Lapas attēli
PDF
ePub

In fact, in 1968, through the leadership of this subcommittee, Congress emphatically reaffirmed that goal and established a 10-year program to assure its quantitative achievement.

This is a time of crisis in housing. Established housing assistance programs are now suspect. Some have been suspended. The value of the various legislative enactments over the past 40 years is now being called into serious question. The issue of what role the Federal Government should play in housing and urban development, if, indeed, any at all, is being re-examined.

Mr. Chairman, I believe that re-examination is a healthy thing. Programs should periodically be put to the test of analysis to determine whether they are worthwhile, and, if not, they should be modified and, if necessary, abandoned. The danger, however, is over-reaction in abandoning good workable programs along with those that are not. In this connection, I believe that it was most unfortunate to suspend precipitously all four low- and moderate-income housing programs last January, especially without first establishing new and better ones to take their place.

I am gratified by the approach taken in H.R. 10036. As the chairman has pointed out, "the block grant approaches-evolutionary in nature, moving gradually from a dominant Federal role in carrying out of community development and housing activities to one in which the community is the principal actor, and HUD exercises a more qualitative review and evaluation function." The bill recognizes the need for balanced programs, and recognizes also that housing and urban development are issues of national concern which cannot be met solely through local approaches.

There are many admirable features of H.R. 10036. In my longer statement submitted for the record, I discuss them in greater detail.
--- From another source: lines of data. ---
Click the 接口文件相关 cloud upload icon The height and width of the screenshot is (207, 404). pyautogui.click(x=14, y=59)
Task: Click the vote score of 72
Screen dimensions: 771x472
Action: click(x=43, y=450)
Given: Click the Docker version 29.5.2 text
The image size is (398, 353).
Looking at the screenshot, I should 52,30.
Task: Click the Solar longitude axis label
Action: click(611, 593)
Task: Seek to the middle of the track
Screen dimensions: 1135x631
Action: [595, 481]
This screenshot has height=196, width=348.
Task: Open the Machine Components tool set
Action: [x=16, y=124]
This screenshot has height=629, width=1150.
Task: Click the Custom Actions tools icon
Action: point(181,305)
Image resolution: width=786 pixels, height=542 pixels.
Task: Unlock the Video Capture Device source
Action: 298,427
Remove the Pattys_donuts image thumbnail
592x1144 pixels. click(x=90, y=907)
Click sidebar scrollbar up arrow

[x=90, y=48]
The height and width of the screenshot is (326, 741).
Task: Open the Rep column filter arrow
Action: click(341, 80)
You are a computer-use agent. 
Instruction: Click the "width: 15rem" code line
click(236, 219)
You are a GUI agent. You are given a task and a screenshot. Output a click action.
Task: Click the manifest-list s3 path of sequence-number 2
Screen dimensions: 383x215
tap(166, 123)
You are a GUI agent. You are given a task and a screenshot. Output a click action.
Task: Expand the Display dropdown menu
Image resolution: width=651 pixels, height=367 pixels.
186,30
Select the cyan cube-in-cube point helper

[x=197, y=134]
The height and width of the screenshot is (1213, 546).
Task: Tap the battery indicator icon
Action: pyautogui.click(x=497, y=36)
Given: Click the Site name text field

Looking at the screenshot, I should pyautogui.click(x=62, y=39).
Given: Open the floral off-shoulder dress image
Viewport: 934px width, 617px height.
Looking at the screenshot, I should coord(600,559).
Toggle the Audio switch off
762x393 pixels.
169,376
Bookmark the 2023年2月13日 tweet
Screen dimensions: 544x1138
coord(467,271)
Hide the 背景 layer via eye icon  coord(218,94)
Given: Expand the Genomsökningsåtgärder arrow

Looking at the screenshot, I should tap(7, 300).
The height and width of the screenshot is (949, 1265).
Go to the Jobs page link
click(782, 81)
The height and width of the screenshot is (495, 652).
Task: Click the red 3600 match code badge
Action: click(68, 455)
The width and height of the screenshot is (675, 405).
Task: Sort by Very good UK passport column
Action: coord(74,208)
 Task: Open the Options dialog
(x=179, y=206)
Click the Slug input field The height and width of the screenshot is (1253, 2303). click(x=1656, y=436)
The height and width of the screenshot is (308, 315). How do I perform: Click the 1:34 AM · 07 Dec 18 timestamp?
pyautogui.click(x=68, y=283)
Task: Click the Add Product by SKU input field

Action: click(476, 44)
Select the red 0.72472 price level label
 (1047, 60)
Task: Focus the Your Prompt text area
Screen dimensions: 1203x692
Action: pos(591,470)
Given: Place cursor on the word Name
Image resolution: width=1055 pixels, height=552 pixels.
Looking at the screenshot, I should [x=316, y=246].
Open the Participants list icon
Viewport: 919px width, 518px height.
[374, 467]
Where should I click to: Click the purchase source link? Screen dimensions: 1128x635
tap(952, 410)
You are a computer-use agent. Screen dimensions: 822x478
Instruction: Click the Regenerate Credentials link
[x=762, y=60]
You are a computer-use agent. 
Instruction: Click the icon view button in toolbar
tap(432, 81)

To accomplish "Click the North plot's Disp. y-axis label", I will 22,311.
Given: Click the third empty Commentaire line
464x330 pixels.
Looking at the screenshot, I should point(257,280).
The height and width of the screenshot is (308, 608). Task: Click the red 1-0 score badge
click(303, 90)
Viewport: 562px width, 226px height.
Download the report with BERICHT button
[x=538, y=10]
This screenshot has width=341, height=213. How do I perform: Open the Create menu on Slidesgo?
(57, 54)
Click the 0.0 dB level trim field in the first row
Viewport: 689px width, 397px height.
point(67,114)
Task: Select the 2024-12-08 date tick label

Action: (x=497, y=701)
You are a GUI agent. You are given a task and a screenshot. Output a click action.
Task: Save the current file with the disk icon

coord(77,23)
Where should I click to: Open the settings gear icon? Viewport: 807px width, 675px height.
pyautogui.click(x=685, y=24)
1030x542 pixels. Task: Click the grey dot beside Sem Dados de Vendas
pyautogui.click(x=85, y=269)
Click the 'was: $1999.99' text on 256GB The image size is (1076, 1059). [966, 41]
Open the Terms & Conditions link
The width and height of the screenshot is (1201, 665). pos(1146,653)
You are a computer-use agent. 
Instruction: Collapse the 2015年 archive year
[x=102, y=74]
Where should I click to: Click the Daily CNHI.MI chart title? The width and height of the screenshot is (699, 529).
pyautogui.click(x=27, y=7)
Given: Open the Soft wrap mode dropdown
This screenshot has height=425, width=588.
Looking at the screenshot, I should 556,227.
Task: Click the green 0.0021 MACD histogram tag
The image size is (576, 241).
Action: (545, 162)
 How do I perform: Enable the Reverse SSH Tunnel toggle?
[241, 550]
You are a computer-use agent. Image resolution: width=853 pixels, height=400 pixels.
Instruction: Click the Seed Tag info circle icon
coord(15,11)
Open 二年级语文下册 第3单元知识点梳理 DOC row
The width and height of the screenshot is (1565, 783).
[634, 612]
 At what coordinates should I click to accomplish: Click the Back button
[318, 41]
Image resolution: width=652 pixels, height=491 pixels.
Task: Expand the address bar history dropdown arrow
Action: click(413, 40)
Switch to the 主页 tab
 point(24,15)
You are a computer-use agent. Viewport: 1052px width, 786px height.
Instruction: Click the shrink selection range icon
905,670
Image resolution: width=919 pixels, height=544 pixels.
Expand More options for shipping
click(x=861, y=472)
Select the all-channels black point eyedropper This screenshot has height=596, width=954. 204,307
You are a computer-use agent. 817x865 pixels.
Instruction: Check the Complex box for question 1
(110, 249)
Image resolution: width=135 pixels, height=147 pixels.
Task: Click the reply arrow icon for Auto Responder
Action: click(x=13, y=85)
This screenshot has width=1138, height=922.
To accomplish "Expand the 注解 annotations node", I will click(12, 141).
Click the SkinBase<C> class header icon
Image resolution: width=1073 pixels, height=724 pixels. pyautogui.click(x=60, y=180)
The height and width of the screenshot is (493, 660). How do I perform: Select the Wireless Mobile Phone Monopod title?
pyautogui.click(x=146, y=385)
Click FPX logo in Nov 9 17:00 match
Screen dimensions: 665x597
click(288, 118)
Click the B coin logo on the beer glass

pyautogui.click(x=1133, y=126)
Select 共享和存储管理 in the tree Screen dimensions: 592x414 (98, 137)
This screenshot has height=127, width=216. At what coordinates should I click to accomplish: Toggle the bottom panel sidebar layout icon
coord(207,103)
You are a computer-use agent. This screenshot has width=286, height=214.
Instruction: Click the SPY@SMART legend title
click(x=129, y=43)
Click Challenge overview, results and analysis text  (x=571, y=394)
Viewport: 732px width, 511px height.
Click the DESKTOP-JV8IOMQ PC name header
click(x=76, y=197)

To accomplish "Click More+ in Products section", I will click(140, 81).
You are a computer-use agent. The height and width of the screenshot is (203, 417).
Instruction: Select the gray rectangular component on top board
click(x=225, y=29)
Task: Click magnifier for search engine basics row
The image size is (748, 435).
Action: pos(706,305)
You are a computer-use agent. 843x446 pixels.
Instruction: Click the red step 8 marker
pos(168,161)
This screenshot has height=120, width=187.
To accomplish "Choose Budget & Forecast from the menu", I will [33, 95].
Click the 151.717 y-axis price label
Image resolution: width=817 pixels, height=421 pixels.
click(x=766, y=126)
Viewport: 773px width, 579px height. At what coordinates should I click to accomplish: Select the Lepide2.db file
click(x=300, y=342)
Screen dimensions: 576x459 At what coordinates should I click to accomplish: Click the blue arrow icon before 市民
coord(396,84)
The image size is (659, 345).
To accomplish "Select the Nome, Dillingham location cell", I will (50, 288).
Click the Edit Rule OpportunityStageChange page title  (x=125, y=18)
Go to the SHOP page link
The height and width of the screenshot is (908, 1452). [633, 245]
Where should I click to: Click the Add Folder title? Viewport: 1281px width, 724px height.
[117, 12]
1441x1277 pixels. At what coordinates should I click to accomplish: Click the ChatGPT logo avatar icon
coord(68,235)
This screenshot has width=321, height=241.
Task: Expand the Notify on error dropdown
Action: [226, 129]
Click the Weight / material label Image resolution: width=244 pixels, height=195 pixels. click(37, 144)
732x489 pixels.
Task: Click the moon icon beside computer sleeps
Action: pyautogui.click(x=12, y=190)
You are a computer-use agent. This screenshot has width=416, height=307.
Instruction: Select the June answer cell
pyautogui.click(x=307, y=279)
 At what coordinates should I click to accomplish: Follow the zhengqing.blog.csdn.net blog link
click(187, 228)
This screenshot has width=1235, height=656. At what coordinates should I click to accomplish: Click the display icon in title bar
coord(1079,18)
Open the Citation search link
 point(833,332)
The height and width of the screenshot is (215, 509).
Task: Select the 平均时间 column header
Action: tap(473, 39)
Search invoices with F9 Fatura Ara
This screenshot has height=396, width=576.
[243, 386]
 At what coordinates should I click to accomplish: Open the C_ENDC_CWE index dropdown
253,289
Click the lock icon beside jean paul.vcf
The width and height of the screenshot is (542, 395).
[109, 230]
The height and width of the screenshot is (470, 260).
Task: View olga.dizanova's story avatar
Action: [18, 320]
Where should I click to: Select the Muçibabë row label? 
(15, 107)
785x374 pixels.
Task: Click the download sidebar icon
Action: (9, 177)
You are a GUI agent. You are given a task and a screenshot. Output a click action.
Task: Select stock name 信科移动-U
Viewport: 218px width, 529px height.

In this summary statement, I would like to mention some of the provisions I consider to be of particular importance, as well as some aspects of the bill which I believe to be deficient.

I would like to concentrate on what is without question the major housing and urban development problem facing metropolitan areasthe need to reverse the trend toward racial and economic stratification and to establish choice as the factor that determines where people will live. This is a problem recognized and addressed to in the bill, but in my view, not adequately. The proposed legislation does, however, provide the basic ingredients for one of the requisites of equal opportunity in housing-an adequate supply of shelter for households of varying income ranges.

I have long advocated a mix of production and better use of existing housing, and it is gratifying to note that this bill reflects adherence. to that principle and policy. I believe it is important, however, either in the language of the bill or in the legislative history, to establish vacancy rate criteria for determining the mix between new and existing housing, so as to avoid the inflationary impact of housing allowances in tight housing markets.

I also firmly support the bill's approach of coordinating housing assistance and community development grants at the local level, where such coordination can be most effectively achieved. At a time when some advocate the demise of FHA, it is encouraging to find the bill forcefully delineating the role of FHA and modifying the FHA program in ways that will enable that important agency to continue its

essential participation in providing a mortgage credit for residential construction.

No feature of the bill inspires greater support on my part than its recognition of the need to continue sections 235 and 236, both during the period of transition and until the housing block grant program commences operation, and on a residual basis after the program goes into effect. Despite exaggerated criticisms of sections 235 and 236, and inflated estimates of their costs, as well as deemphasis of administrative deficiencies in their operation, these subsidy programs do produce housing.

The new program authorizing modernization and renovation of existing public housing units is clearly needed and highly desirable. I also believe that there is a need for increased volume of public housing in the years immediately ahead. As I read the bill, new public housing could be built, although the financing vehicle would be different from that provided under the existing public housing law. There is confusion as to whether this is true or not, and I think it would be helpful if this confusion could be cleared up.

I question some of the provisions of H.R. 10036. It is proposed, for example, that uniform standards be applied to all mortgage insurance transactions. No longer would there be special risk mortgages in FHA's portfolio. I fear this will have the effect of excluding deteriorated neighborhoods and the families that live in them from significant participation in the FHA programs.

In my prepared statement, I noted the need for a national urban land policy. Since my testimony was processed, I read that Congressman Ashley has proposed a joint committee on national growth and land use policy. I enthusiastically support that action.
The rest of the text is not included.